To the joy of many, including the politically correct, utopian ideals are definitely dead. This is a fact at least since the great recession of 2008 – the theme for Tension & Conflict, the upcoming international group show at maat. And with bad global jokes such as Trump, dystopia is no longer a thing of literature, or science fiction.

Just get used to it.

Which brings me back to the most powerful text I’ve read over the last weeks – even if I must disclose that, while preparing for maat‘s next “manifesto-exhibition” on the subject of Eco-Visionaries, I’ve been reading a lot of disturbing shit.

So, here is almost half of “#MISANTHROPOCENE: 24 Theses,” a poem by Joshua Clover & Juliana Spahr. You can find the whole of it hiding in pages 379-384 of this open-source pdf of Art in the Anthropocene.

 

First of all. Fuck all y’all.

Second of all. We would all like to be violet-haired pure honey-smiling Sappho hanging out at all hours of the day and night in the air-conditioned $83,200-a-night Royal Penthouse Suite at the Hotel President Wilson with twelve bedrooms and twelve marble bathrooms plus a wraparound terrace with views of the Alps singing the praises of Anaktoria. The misanthropocene has proven to be a time when this is possible for some and not for others.

Third of all. It keeps busy.
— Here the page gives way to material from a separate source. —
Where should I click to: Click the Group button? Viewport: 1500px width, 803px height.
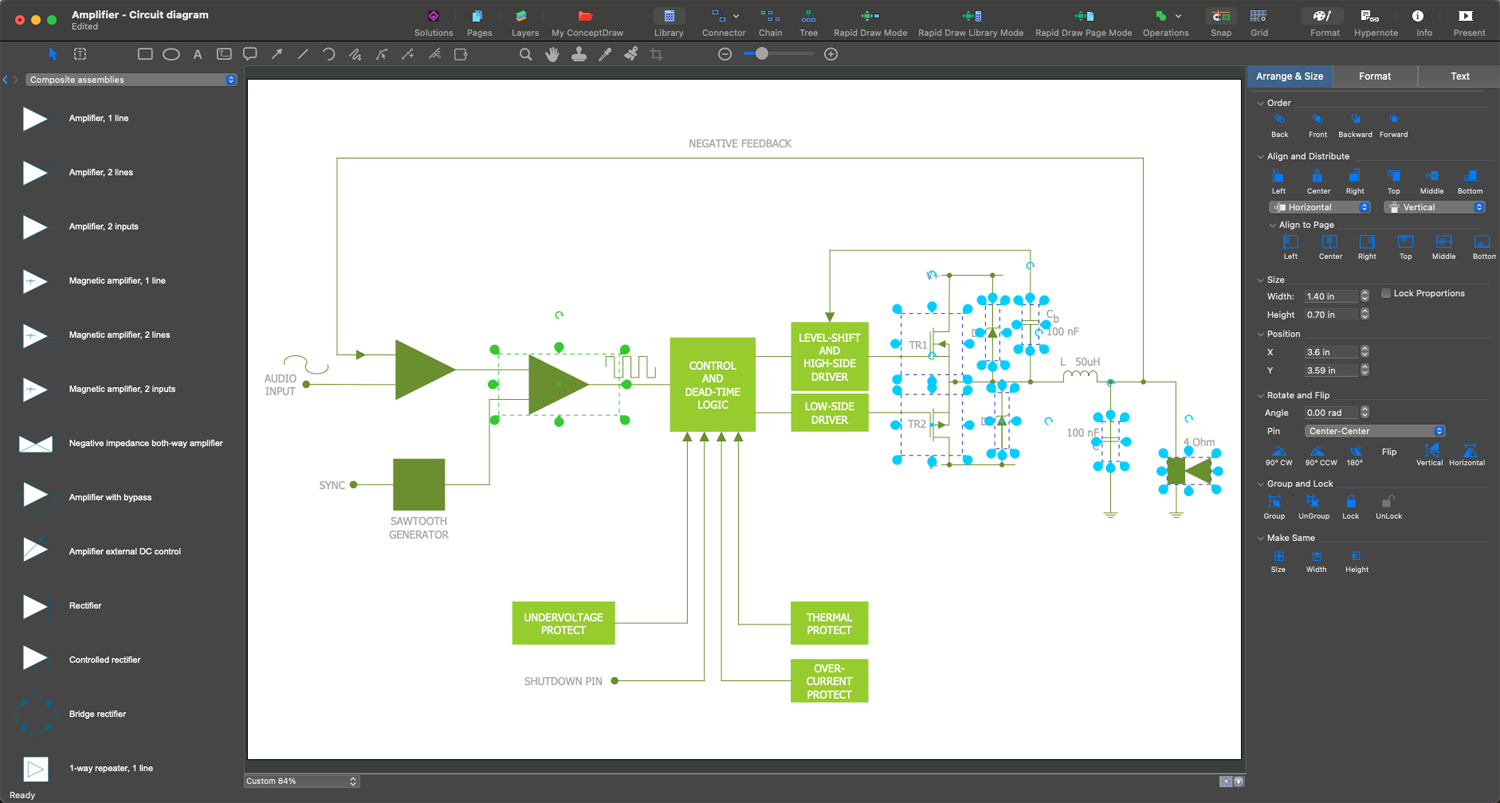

It makes deserts bloom. It makes luxury towers just like it makes architects. It makes blockbusters and it makes producers to make them. It makes universities roads conceptual poets it makes oil-drum pyramids it makes ships of a size called Malaccamax. It makes endless small plastic representations of the African jungle or plains animals and fish ingest them and vomit them up or don’t and there they sit in their stomachs and then they die.

Fourth of all. You know: it. The it that seems to be nothing but the doing of the world. As in it’s raining. It’s Raining Men is a moment of happiness within the misanthropocene.

Fifth of all. But then there is this other rain tilting in to soak vast acres of eurodollars and we call this west melancholy. West melancholy is related to but not the same as the misanthropocene.

Sixth of all. When we speak of time we speak of processes. Things going bad. We speak of entropy and the shedding of particles. A cold caesium fountain deep underground.

Seventh of all. The sheer scale of the misanthropocene. Our minds feel small and inert. Once every fragment seemed to bear within it the whole. Now the whole being too large for the mind to see stands before us always as a fragment.

Eighth of all. Fragments. The new Sapphic rage. Fuck Water Garden Condos Camel Garden Condos Royal Garden Sea Garden Garden City Beach and everyone who lives in condos named after gardens. One day gardens will come to get you. If they don’t we will do it for them.

Ninth of all. Fuck the French Revolution the concept of the quintile Burning Man “England is a nation of shopkeepers” capital-L Literature and the citizens of Passy. Fuck Whole Foods sustainability the Piketty craze of 2014 Harvard University Press indie rock and Fight Club. Fuck community policing. Fuck poststructuralism The Universal Declaration of Human Rights the rock banjo. Fuck critiquing the rock banjo. Fuck self-reflexive meta-commentary about critiquing the rock banjo. Fuck cupcakes and/or Park Slope fuck the martini fuck your Noguchi Coffee table fuck the crisis in the humanities Jonathan Safran Foer’s Chipotle-cup literature home ownership HBO and fuck pedantically explaining that “the bourgeoisie” doesn’t really apply to any part of US class structure.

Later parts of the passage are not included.